= Eduard Arakelyan =

Armenian painter

Eduard Arakelyan (Էդուարդ Առաքելյան; February 28, 1950) is an Armenian painter.

==Early life==
Arakelyan was born February 28, 1950, in Gyumri (previously Leninakan), Armenia.

== Education ==
Arakelyan graduated from Children's Artistic Academy in 1965 and was accepted to Art School of Panos Terlemezian in 1966.

After that he continued his education in Artist-Actor Institute majoring in design. During these years he had many personal exhibitions, received many awards and has been awarded many medals for being an outstanding student.

== Career ==
From 1978 to September 1998, he taught at the Art School of Panos Terlemezian.

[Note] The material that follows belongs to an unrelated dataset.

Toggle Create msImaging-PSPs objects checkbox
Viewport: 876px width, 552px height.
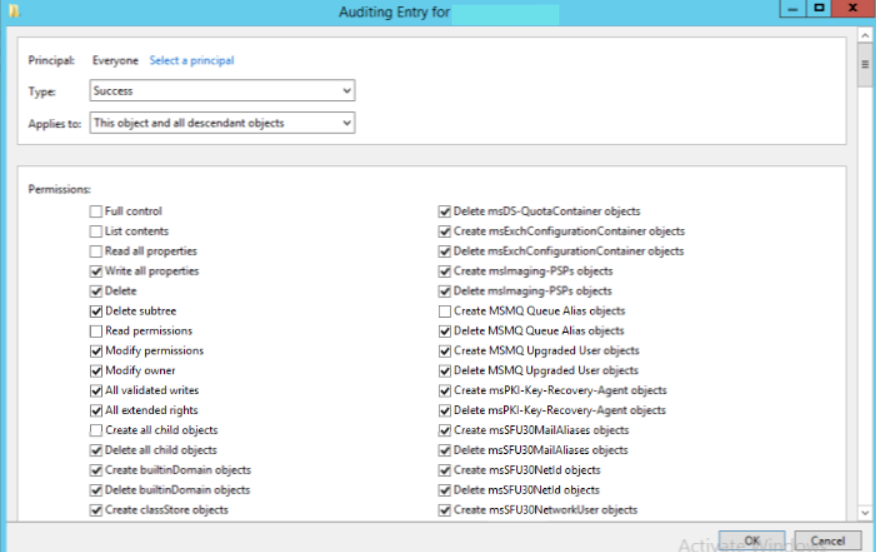tap(445, 271)
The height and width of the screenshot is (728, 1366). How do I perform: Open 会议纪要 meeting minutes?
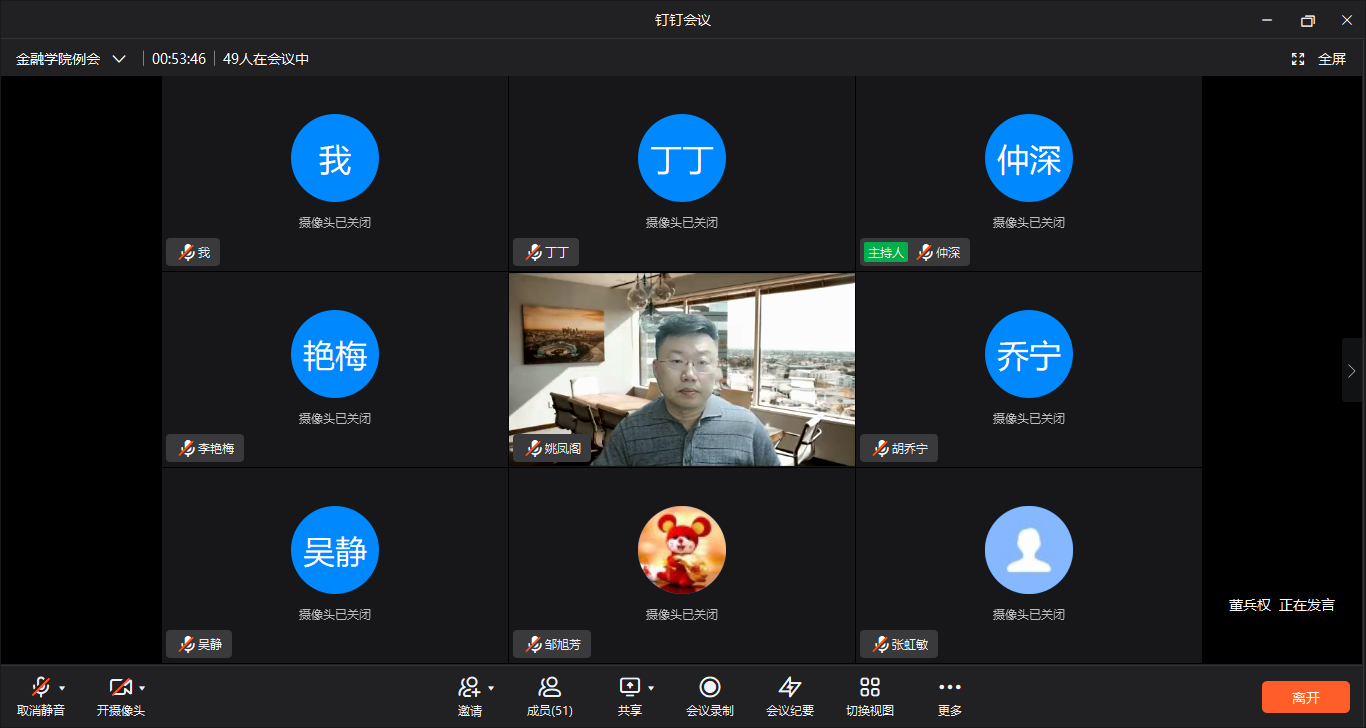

In 1981 he became a member of the Armenian Youth Artist's section. During the 80s he also had many exhibitions. An exhibition of Armenian Water Paint Masters was opened in Poland in 1988, where his painting “White Roses” brought excitement to everybody.

In the exhibition the Japanese computer system was pointed to the painting, which exploded in music and colors. For that painting, and for others also, he was awarded prizes.

He was accepted to the USSR's Union of Artists in 1988. In 1994 he visited Sweden and was painting there for two months.

Eduard Arakelyan's paintings are now being a part of personal belongings of people living in Australia, Hungary, Russia, Sweden, Canada and United States. His paintings are in different galleries of Republics of USSR and countries of Europe.

From 1994 to 1998 he participated in a series of exhibitions of Russia, Georgia and Armenia.

Since 1991 he is a member of the World's Union of Professional Artists of UNESCO. Since September 1998 he resides in New York City.

In December 1998 he participated in Monica Goldstrom's gallery favorable exhibition dedicated to Long Island's Breast Cancer foundation.

Now Eduard Arakelyan's paintings are in Royal Design Connection gallery in California.